America’s Crisis of Contempt


Last Friday (February 7th), Arthur C. Brooks, a social scientist and a member of the faculty at Harvard’s Kennedy Business School, offered a thought-provoking speech to attendees of the National Prayer Breakfast.  I encourage you to read his remarks in their entirety here. 

Mr. Brooks is not a member of the clergy but a devote Roman Catholic layman.  I find it interesting that he was selected as the speaker at the prayer breakfast as sometimes those of us in the clergy can be very full of ourselves and forget that God works through all of God’s children, whether or not we claimed to be “ordained.”  His message was poignant and timely, and unfortunately may go unheard.
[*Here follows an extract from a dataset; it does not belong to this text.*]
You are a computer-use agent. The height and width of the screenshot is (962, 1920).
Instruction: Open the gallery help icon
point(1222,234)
Mr. Brooks as raised by “liberal” parents even though he identifies as “conservative.” When he hears “liberals” being called “stupid” and “evil,” it is understandable that he takes that very personally. He loves his parents regardless of their politics or ideology.  I am sure many of us have loved ones who have very different opinions about such things than we do, and it can become a point of division IF WE LET IT.
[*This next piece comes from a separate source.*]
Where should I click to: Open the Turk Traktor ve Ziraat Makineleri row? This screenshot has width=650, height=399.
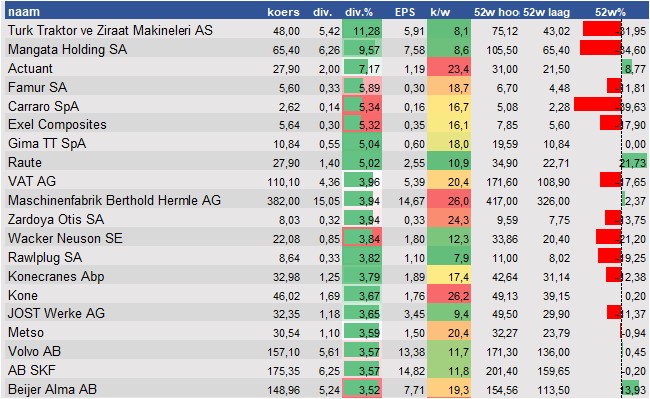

In his speech, Mr. Brooks makes the point that contempt, as defined by 19th century philosopher Arthur Schopenhauer, is “the unsullied conviction of the worthlessness of another.”  This breaks my heart. Jesus came to tell us that ALL of us are worthy of God’s love just because we are. We have inherent value because we are God’s creation.  The fact that we humans believe we can eradicate that worth with our words is unconscionable, and yet we do it every day. And I am guilty of it too.

I am ashamed to admit that I have fallen under the seductive lure of contempt to make myself feel better, to justify my point of view when I vehemently disagree with someone.  I admit that it “feels good” to put down another person’s ideas as being beneath my own righteous ones, and yet in the very act of doing that, I have committed a grievous sin against my neighbor.  I have denied their God-given worth and made myself feel superior for my own ego’s sake. 

Unfortunately, such behavior is being rewarded in the media and as such is perpetuated.  There is no civil discourse because when we deny the other’s point of view as having any sense of value, it is simple to disregard it and them.  Sadly, we don’t realize the spiritual damage that we have done to ourselves in the midst of such acts, and to me, this is the devil’s playground.

I do believe that we are in the midst of spiritual warfare in our secular society.  We have allowed evil to seep into our hearts and minds so that we feel righteousness for hating our neighbor because of we disagree with their politics. Yes, people can do acts that are evil, but to call someone evil for a position or belief is the epitome of contempt.  And yes, there are positions on certain topics that I cannot support, but I have to remember that the person who believes in that position is still a child of God.

Jesus said it is easy to love our family, but he also asked us to love our enemies.  It is not a sign of weakness but a place of power, although it may not be power that this world appreciates. Yet we are called, as faithful Christians, to love even when it is inconvenient or hard. We are called to not be contemptuous, no matter what.

Let us offer a fast from contempt.  Let us rededicate ourselves to love especially when it is hard. Let us celebrate our worthiness through the sacrifice of Jesus and remember that he died for all, not just those we agree with.